Would you please output only the lines from the one containing "Click the left axis value 90" through the end of the entries below, exactly as written?
┏━━
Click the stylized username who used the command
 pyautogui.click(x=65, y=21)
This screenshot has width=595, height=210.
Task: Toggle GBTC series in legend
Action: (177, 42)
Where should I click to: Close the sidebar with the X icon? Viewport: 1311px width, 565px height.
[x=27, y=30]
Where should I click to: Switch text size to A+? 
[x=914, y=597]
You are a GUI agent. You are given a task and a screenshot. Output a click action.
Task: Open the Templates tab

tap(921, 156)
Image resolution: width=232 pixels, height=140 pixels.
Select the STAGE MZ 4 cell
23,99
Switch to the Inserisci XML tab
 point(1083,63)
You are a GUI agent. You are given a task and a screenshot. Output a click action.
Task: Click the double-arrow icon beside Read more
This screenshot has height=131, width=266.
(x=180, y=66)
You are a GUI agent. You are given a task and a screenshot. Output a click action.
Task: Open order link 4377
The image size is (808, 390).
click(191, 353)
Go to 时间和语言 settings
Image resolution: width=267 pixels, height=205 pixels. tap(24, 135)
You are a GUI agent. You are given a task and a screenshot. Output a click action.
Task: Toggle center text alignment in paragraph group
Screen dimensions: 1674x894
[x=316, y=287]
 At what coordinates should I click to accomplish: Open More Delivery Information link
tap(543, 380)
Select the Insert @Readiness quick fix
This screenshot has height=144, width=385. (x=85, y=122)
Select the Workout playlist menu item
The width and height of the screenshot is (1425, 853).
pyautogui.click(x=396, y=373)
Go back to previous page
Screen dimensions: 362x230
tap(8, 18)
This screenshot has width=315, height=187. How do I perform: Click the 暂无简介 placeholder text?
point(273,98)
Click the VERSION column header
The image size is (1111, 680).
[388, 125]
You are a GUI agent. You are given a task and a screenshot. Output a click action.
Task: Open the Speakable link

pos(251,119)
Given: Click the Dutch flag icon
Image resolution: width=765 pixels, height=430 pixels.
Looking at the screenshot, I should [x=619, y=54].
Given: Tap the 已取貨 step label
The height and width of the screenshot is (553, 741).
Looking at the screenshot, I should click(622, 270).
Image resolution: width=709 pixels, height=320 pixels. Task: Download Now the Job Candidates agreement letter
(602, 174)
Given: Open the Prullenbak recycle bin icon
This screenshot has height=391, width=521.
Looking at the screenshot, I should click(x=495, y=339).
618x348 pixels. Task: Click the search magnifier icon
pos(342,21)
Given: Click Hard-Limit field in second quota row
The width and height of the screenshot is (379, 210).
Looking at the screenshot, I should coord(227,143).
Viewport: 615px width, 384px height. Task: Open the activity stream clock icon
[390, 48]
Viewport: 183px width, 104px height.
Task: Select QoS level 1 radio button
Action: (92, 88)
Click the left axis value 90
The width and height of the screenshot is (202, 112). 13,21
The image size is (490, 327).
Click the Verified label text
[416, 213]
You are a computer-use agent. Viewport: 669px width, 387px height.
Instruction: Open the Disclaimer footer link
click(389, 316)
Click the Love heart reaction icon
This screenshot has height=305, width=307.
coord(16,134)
┗━━
_SOLVED EXERCISE_:
Click the left axis value 90
The width and height of the screenshot is (202, 112). 13,21
The image size is (490, 327).
Click the Verified label text
[416, 213]
You are a computer-use agent. Viewport: 669px width, 387px height.
Instruction: Open the Disclaimer footer link
click(389, 316)
Click the Love heart reaction icon
This screenshot has height=305, width=307.
coord(16,134)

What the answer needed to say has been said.